Worried you’ll miss out on too many shows? Make a list of the programs you watch and compare that to Hulu’s and Amazon Prime’s offerings. Chances are, most or all of your shows will be covered. (Bonus: Get Hulu through Swagbucks for $30 worth of SB. And get a $15 Amazon GC by signing up for Amazon Prime through Mr. Rebates.)
Subscriptions: Cancel some of those subscription services (especially the ones you barely use). Yes, yes, I know you love your Audible subscription, but at $14.95 a month you’re paying $179 a year for audiobooks that are almost definitely at your library. And if the library doesn’t have it, you can request the book be purchased. So far, all the books I’ve suggested have been purchased.
Phones: Now’s also the time to switch to a cheaper phone service.
Look into prepaid services, like SmartTalk or Mint Mobile. (Bonus: You can get $15 cash back for Mint through Mr. Rebates.) Don’t want the hassle of buying ahead of time? Check out Ting which is a postpaid, pay-for-what-you-use plan.
You can easily save at least $40 a month through these services, which is $480 a year off your expenses.
Groceries: Food is almost always a place that we can save. If you’re tired of the same old suggestions, check out the “12 ways to save on groceries” that Mom wrote over on her site. It’s got a few tips you probably haven’t seen before. Just remember, trimming even $20 a month off your food bill is $240 in savings over the course of a year.
Downsize: If you’re renting, decide whether you could do with a smaller or slightly less nice place if it means saving $50 to $100 a month (aka $600 to $1,200 a year). Yes, nicer buildings’ amenities are great, but do you really use them? If so, then by all means stay! But in my experience people rarely use those fitness centers and pools. Certainly not enough to justify the extra cost.

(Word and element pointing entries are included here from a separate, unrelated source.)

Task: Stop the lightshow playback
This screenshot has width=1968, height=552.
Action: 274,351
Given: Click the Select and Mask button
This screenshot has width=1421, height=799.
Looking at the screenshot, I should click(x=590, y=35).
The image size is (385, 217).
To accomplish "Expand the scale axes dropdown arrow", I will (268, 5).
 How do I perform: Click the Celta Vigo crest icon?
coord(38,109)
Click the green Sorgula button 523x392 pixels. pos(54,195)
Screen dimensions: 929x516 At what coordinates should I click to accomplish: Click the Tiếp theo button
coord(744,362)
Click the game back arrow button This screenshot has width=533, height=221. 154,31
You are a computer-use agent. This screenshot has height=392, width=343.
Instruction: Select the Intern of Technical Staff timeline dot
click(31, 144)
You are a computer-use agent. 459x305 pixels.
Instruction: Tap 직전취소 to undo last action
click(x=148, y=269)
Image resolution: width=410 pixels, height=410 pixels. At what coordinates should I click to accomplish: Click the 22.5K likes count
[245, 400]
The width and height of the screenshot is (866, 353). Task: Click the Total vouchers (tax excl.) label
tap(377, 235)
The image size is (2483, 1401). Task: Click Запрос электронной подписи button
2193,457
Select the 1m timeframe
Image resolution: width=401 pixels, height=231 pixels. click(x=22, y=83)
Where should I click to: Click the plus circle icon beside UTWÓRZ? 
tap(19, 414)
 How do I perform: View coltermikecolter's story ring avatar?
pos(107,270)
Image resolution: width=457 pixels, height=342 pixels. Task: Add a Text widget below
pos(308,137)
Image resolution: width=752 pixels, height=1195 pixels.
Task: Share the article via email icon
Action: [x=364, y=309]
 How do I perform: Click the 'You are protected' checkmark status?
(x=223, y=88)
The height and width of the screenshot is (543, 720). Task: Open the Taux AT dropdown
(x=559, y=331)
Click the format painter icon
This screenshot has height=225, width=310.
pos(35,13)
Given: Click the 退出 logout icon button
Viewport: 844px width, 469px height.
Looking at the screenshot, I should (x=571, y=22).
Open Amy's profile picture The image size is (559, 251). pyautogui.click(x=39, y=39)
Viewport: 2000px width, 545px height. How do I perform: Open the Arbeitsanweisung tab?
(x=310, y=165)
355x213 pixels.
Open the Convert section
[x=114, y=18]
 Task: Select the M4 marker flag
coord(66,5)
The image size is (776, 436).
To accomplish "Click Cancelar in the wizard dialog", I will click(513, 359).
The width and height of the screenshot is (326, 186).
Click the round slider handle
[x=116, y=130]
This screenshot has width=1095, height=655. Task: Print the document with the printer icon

Save on the gym: Gym memberships can run $60 to $100 a month, and most aren’t used all that often. Switch to a cheaper gym like Planet Fitness or, better yet, figure out ways (YouTube! Running! Walking!) to exercise outside the gym. Check out this post for more ways to save on your workout routines.
And if you’ve already trimmed your expenses to the bone and dealt with your credit card debt? Then it’s time to boost your income through side hustles if at all possible.
Whether that means being a rideshare driver, making deliveries (for a restaurant or through GrubHub/PostMates), or selling things on resale sites like Poshmark or eBay, there’s probably a way for you to bring in a little more money.
Of course, none of this money is saved until you actually save it. Otherwise, it disappears into the ether of general spending. You have to make sure that those funds you’re saving from your new cell phone plan and the freed-up money from cancelled subscriptions actually get tucked away. Otherwise, all of your efforts are for naught.
So as you nix expenses, set up automatic transfers to savings for those amounts. This makes sure you can actually point to where these “savings” are going.
Are you surprised by any of the study’s findings? How does your saving rate stack up against your fellow Americans’?